**Problem requirements**
Each line in the records below, from the one that contains "Task: Click the name Kamden in the list" to the one that contains "The image size is (585, 460).", should be reproduced exactly, the first and last included.

+++++

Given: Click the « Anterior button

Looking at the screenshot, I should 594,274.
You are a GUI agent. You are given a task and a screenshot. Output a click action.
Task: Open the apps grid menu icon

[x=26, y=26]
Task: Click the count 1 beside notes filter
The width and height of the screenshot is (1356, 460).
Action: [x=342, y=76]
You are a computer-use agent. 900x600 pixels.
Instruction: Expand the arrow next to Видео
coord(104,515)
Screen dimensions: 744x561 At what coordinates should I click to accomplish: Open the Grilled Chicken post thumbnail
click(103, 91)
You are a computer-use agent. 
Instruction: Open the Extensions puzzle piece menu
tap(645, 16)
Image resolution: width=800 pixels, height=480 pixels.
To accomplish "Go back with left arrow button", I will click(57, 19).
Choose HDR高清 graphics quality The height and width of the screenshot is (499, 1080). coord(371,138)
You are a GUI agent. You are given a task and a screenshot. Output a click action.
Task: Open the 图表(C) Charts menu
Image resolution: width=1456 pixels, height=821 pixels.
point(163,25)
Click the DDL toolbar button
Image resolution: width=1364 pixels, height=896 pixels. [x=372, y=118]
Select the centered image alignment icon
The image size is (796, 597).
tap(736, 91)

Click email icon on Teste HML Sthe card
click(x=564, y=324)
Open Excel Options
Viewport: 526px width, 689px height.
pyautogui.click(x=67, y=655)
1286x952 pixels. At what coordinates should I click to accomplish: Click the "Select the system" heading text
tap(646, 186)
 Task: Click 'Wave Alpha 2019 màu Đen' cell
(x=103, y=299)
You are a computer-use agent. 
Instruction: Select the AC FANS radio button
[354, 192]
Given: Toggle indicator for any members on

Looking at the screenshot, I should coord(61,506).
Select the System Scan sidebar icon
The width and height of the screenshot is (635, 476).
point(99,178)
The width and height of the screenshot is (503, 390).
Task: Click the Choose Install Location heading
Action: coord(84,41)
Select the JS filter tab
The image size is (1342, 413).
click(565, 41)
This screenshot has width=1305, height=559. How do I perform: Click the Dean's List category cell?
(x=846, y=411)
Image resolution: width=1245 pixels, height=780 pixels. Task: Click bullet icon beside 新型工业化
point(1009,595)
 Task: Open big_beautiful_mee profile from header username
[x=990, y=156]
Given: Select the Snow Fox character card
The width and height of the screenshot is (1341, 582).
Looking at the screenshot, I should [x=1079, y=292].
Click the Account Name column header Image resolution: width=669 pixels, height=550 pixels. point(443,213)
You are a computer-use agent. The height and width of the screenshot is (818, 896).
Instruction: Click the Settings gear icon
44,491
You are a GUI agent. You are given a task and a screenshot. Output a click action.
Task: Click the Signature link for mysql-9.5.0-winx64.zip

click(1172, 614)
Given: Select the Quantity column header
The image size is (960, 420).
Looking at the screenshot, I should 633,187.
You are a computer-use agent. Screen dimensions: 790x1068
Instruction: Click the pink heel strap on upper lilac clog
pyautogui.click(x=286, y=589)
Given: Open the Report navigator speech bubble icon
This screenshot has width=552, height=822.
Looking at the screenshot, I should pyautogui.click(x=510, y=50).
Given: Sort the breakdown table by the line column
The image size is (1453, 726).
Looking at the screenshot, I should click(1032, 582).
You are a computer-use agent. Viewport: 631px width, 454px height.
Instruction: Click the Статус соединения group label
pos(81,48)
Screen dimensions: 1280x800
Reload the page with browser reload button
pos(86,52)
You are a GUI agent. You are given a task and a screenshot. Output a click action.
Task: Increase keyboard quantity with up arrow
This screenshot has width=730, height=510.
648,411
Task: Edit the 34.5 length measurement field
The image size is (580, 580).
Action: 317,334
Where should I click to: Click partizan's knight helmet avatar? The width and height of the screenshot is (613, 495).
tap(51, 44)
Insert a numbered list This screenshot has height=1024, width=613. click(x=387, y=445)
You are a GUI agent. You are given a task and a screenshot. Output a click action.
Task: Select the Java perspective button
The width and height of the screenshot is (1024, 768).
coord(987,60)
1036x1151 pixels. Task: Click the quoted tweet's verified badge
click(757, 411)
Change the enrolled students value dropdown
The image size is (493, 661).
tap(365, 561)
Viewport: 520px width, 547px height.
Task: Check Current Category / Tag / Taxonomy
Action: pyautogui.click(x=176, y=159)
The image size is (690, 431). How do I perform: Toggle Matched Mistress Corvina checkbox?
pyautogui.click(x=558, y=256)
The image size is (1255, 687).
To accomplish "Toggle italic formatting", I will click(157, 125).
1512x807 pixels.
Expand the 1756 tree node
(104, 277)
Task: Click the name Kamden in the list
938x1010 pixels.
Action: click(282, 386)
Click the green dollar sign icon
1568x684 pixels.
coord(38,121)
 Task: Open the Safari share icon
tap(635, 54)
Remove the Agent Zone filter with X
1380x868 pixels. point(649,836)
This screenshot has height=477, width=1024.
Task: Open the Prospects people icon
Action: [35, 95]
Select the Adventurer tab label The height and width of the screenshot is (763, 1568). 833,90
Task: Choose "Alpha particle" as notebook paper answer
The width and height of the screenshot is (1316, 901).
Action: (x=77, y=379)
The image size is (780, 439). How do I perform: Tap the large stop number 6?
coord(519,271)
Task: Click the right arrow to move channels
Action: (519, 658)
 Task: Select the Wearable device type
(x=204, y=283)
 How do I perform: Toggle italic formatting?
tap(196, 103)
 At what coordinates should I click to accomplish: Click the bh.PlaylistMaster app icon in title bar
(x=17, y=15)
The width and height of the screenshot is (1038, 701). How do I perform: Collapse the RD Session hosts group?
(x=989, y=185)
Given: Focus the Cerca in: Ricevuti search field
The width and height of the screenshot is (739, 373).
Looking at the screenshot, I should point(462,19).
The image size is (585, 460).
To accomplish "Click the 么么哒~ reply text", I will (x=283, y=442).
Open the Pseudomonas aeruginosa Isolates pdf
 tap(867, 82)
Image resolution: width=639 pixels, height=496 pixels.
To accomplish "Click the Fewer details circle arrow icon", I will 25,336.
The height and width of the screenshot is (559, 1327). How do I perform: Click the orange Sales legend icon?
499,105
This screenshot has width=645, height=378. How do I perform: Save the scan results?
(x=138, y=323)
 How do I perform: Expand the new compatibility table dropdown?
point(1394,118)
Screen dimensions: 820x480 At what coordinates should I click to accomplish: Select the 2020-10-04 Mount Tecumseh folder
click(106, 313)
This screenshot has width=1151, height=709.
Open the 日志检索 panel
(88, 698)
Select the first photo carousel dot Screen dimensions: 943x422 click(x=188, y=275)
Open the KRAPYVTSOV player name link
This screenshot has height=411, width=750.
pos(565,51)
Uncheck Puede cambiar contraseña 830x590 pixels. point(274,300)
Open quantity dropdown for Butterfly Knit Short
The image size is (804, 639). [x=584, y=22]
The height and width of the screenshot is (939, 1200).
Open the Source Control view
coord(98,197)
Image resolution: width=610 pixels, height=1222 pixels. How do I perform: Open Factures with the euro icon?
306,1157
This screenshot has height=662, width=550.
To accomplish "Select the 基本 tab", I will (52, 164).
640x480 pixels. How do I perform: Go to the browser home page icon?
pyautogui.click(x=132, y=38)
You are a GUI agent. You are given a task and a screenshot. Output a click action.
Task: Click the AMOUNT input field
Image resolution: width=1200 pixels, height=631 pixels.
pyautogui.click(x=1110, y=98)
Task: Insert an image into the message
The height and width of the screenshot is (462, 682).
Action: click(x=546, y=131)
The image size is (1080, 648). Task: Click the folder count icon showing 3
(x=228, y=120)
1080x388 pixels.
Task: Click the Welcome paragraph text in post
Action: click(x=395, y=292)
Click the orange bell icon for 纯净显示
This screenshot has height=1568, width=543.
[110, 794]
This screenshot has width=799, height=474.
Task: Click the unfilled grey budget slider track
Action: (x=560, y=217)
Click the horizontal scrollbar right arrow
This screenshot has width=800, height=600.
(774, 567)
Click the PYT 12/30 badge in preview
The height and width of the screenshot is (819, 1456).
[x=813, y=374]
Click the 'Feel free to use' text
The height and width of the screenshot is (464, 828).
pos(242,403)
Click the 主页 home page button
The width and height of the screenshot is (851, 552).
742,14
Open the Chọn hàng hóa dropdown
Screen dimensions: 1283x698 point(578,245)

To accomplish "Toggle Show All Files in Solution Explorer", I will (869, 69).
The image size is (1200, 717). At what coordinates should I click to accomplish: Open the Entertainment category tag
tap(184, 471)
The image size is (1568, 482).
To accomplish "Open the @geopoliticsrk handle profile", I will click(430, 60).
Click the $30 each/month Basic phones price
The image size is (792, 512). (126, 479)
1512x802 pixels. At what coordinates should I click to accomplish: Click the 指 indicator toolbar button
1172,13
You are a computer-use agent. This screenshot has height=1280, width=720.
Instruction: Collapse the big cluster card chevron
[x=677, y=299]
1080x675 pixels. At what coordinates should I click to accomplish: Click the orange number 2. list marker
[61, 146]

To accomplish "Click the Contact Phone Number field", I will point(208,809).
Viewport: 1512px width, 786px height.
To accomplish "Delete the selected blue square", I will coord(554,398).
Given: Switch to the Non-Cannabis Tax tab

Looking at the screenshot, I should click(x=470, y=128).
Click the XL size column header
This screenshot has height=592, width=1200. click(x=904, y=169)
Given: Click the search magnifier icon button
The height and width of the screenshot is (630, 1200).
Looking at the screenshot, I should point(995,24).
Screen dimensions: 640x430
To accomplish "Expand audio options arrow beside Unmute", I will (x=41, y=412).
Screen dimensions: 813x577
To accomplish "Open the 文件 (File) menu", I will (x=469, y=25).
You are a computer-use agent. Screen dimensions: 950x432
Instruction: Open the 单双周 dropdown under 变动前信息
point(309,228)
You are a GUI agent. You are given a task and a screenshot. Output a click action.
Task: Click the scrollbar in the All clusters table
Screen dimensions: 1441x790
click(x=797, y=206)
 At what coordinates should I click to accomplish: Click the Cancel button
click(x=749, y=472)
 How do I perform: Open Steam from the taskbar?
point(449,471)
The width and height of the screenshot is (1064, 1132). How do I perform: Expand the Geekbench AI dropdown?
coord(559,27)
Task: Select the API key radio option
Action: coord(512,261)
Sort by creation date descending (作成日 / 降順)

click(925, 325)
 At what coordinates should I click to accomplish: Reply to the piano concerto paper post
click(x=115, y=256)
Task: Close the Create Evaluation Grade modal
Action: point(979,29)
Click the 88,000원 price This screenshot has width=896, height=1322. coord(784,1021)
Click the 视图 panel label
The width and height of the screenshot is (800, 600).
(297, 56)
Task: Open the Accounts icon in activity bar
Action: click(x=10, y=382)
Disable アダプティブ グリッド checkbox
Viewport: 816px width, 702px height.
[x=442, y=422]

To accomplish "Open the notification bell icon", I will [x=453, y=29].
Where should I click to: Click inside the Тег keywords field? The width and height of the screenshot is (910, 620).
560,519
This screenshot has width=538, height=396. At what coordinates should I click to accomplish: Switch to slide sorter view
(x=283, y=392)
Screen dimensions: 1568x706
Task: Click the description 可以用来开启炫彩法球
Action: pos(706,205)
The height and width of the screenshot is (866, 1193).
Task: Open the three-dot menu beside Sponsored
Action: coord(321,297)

+++++

**Solution for this task**
Task: Click the name Kamden in the list
938x1010 pixels.
Action: click(282, 386)
Click the green dollar sign icon
1568x684 pixels.
coord(38,121)
 Task: Open the Safari share icon
tap(635, 54)
Remove the Agent Zone filter with X
1380x868 pixels. point(649,836)
This screenshot has height=477, width=1024.
Task: Open the Prospects people icon
Action: [35, 95]
Select the Adventurer tab label The height and width of the screenshot is (763, 1568). 833,90
Task: Choose "Alpha particle" as notebook paper answer
The width and height of the screenshot is (1316, 901).
Action: (x=77, y=379)
The image size is (780, 439). How do I perform: Tap the large stop number 6?
coord(519,271)
Task: Click the right arrow to move channels
Action: (519, 658)
 Task: Select the Wearable device type
(x=204, y=283)
 How do I perform: Toggle italic formatting?
tap(196, 103)
 At what coordinates should I click to accomplish: Click the bh.PlaylistMaster app icon in title bar
(x=17, y=15)
The width and height of the screenshot is (1038, 701). How do I perform: Collapse the RD Session hosts group?
(x=989, y=185)
Given: Focus the Cerca in: Ricevuti search field
The width and height of the screenshot is (739, 373).
Looking at the screenshot, I should point(462,19).
The image size is (585, 460).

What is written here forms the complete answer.